BALDWIN: And millions of couches, perhaps yours, across the country today will be getting a bit of a workout. Check it out. It's the NFL lineup, because you can't have your turkey without a little bit football.

Turkey day, triple header, kicking off, 12:30 Eastern today with the Detroit Lions hosting the Houston Texans. Then, it's the Cowboys and the Redskins squaring off, 4:25 this afternoon, followed by a prime- time showdown, 8:20 tonight, right when you're on that second round of turkey, between the Pats and the Jets. Tonight is the night.

CHO: I'll be watching reruns of "Sex and the City" and then going to bed at 7:30.

BALDWIN: There you go. That's Alina Cho's night for you.

CHO: People already lining up outside our building here in New York for the Macy's Thanksgiving Day parade. We're going to take you live to the streets right after this quick break.

(COMMERCIAL BREAK) CHO: Twenty-two minutes after the hour. Welcome back to EARLY START and happy Thanksgiving.

It is almost show time in New York City. That's right, the 86th annual Macy's Thanksgiving Day parade. It steps off in less than three hours from now.

BALDWIN: It was tough even to get into work early this morning, because the streets were already roped off at 3:00 a.m., some 3 million people are expected to line the parade route.

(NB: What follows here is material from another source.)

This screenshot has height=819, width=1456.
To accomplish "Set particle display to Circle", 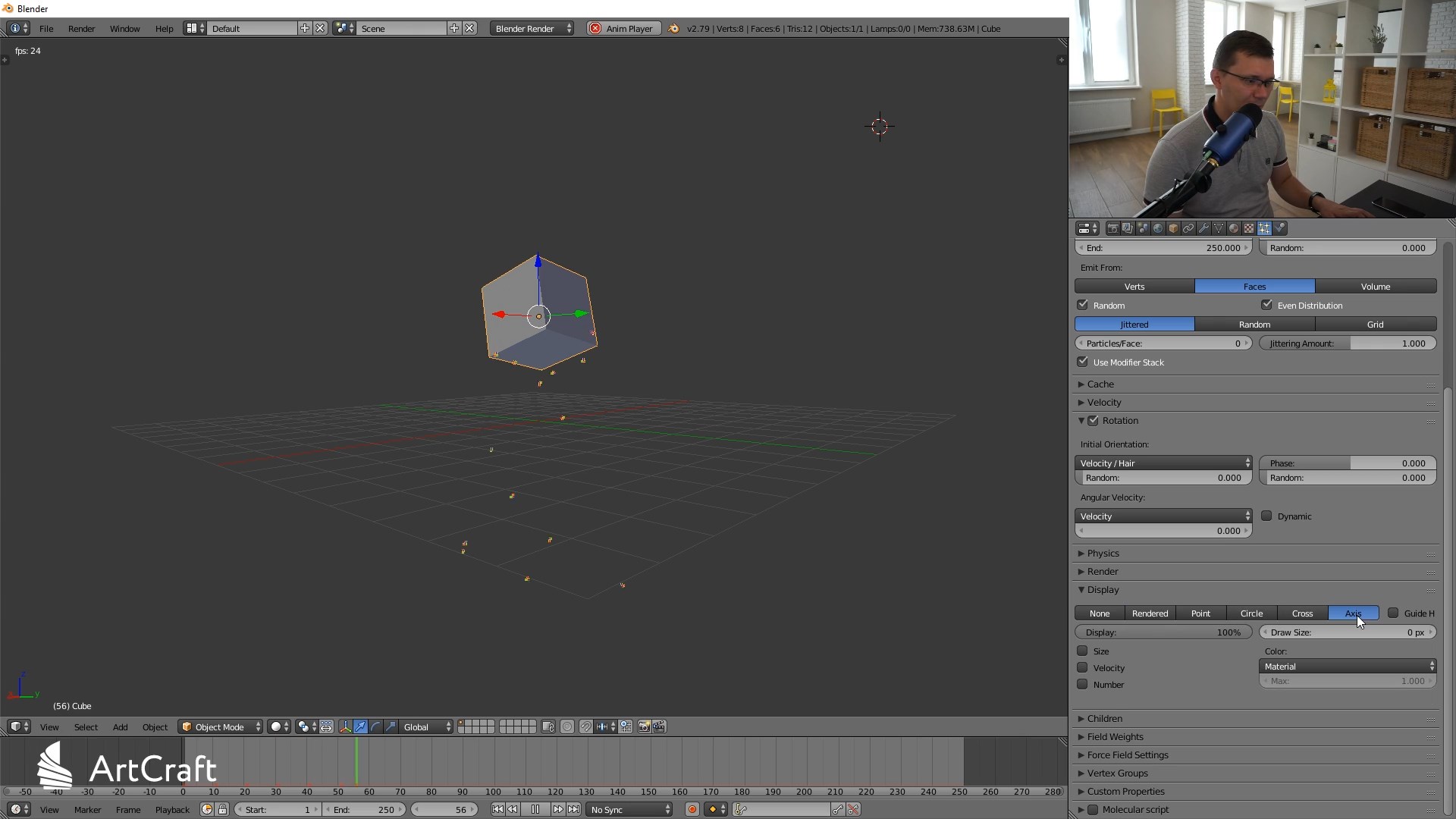I will pos(1251,613).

Another 50 million will be watching from home.

Jason Carroll, he is out and about in Manhattan's upper west side.

And a beautiful morning. Have you seen the balloons?

JASON CARROLL, CNN NATIONAL CORRESPONDENT: It is glorious out here, Brooke. Can you believe this? It's clear, it's actually pretty cool, but, you know, we could have had it so much worse -- looking really good out here at the parade route.

I want you to take a look behind me, Tom the Turkey, see those blinking lights down there? That's where Tom the Turkey is in the position, getting ready to start off the Macy's Thanksgiving Day parade, which should start at about 9:00 a.m.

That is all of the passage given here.